Pews aren't blind, but very close to it. Minimize the light to help his eyes and remember his impairment as it can mean nipping more frequently, trouble navigating cages so don't switch it, and being easily startled. 

I hope those parents are fined. Also report it to PetCo because there are no animal sales to anyone under 18 unless with a parent signature. 


Sent from Petguide.com Free App


----------



## Stephanee (Jan 12, 2014)

Maybe he's not blind, hopefully not. Thanks for that info! I wish he'd let me hold him again, he has all the reason to hate humans at the moment. 








Also, the parent of one of the boys did sign a contract, supposedly not knowing what his son's intentions were.​


----------



## winddance (Oct 6, 2013)

Omg i really hope charges are laid That is just disgusting... So happy that he found you though! He is safe and sound now


----------



## Lesti (Jun 25, 2013)

Poor thing  I'm glad you saved him, and I hope those boys get punished. He's a cutie! Got a name yet? Are you keeping him? 


Sent from Petguide.com Free App


----------



## Stephanee (Jan 12, 2014)

I want to keep him but I'm not 100% sure yet, I would prefer to find him a home since I'm not home a lot. My other boys come with me almost everywhere since they're trained which leaves him home alone ):. I do want to though!


----------



## Rat Daddy (Sep 25, 2011)

There was someone here that claimed they had a PEW shoulder rat... they are very uncommon because their inability to see well makes them very frightened and spookable outdoors. 

So, while I'm going with the odds being stacked against a PEW that can travel with you.. it isn't completely impossible. 

Best luck!


----------



## ratsoff2ya (Aug 19, 2013)

i am not 100% certain but i'm pretty sure that there are little to no humane laws protecting rats and mice in the US. laboratories don't even have to report how many rodents they kill for tests. pretty horrible. either way, thank you SO much for stepping in and rescuing this little guy. he's so handsome! 4/5 my rats are dumbos so standard ears are a novelty to me. so cute.

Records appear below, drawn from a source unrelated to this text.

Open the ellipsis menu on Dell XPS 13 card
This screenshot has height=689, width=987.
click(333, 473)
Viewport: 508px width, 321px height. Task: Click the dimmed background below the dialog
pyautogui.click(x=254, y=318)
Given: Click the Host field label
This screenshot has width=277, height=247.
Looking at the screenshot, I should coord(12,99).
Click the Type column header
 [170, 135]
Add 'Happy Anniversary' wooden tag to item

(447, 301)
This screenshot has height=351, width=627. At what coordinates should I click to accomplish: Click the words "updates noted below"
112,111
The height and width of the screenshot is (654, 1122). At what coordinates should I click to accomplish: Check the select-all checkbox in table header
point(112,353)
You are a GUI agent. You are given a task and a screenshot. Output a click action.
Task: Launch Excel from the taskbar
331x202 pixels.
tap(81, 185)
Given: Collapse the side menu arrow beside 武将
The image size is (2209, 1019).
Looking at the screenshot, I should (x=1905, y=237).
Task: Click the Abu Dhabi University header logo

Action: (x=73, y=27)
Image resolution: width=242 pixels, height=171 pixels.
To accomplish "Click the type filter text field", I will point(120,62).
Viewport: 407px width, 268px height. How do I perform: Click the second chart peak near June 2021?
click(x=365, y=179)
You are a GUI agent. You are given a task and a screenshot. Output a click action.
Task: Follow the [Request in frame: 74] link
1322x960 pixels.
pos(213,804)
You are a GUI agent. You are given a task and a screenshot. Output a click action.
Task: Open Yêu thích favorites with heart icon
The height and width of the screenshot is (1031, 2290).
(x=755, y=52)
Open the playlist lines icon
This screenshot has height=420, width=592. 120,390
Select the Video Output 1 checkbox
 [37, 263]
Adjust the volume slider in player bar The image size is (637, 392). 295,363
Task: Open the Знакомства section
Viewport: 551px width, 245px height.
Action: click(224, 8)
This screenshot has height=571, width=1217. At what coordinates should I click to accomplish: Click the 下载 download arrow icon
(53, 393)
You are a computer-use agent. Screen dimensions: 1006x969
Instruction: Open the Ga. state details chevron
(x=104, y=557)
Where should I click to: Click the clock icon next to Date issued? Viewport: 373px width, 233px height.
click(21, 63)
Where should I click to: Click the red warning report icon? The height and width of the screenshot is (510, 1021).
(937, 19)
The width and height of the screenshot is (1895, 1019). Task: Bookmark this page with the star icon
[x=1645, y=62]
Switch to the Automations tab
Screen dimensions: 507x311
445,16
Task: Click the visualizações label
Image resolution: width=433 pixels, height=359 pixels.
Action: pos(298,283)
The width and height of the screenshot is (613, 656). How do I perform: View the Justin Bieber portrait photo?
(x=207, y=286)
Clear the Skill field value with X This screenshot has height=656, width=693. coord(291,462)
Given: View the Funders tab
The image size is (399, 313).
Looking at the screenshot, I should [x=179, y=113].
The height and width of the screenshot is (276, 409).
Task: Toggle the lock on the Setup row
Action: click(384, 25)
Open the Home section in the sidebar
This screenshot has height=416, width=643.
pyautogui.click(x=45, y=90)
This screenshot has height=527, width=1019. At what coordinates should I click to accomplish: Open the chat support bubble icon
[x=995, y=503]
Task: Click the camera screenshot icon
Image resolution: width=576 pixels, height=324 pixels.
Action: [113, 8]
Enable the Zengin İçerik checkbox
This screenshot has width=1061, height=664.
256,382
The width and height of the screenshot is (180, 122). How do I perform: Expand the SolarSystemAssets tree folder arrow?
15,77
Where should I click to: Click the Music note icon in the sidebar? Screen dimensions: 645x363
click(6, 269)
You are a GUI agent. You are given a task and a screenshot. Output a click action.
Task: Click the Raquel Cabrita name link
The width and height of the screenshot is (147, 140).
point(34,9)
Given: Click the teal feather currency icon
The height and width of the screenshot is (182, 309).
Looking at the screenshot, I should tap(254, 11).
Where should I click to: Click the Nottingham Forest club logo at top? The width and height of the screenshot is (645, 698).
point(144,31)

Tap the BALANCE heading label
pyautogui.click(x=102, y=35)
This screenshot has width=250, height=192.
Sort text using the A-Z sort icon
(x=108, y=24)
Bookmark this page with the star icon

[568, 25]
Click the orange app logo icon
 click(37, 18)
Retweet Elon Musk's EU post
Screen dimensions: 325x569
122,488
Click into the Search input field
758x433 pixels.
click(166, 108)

i have a siamese with ruby eyes who is incredibly skittish. she has had some traumatic incidences in her life but i have a feeling most of it is her being near-blind and terrified. i recently read a post about rat vision on tumblr - not sure if it's totally accurate but it seemed believable. http://bestrats.tumblr.com/post/73243178622/9ratsandcounting-visual-acuity-the-rats-world so i think that's pretty important to take into account. if you can't see anything, everything is bound to be kind of terrifying - especially if you've been horribly abused in the past.

good luck with the little dude. do you have a name for him yet?


----------



## Rat Daddy (Sep 25, 2011)

The legal status of rats is one of the great unsolved mysteries of the law and for he most part we are better off that way... If this ever gets sorted out we may not like the outcome.


----------



## worldvsunicorn (Jan 15, 2014)

This is heartbreaking. Some humans need a swift kick in the head - regardless of age! Disgusting
I can't believe PetCo let him buy one without checking if he even had rats at home or a cage or anything!

Thank you for being his guardian angel! If you can't keep him, I hope you can find him an amazing home


----------



## Andyurgay (Jun 10, 2013)

Petco sells rats as feeders, they don't know or necessarily care what you are buying the rat for so they don't feel a need to ask about cages and such. Lots of people buy them as feeders for their reptiles from petco. So long as a person over 18 signs, it's theirs to do what they like. working at PETsMART I've refused to sell numerous rats to people who just thought they were cute and wanted to keep one alone in a bird or hamster cage. We are allowed to refuse to sell our animals. I dont know if petco is allowed to since they sell feeders.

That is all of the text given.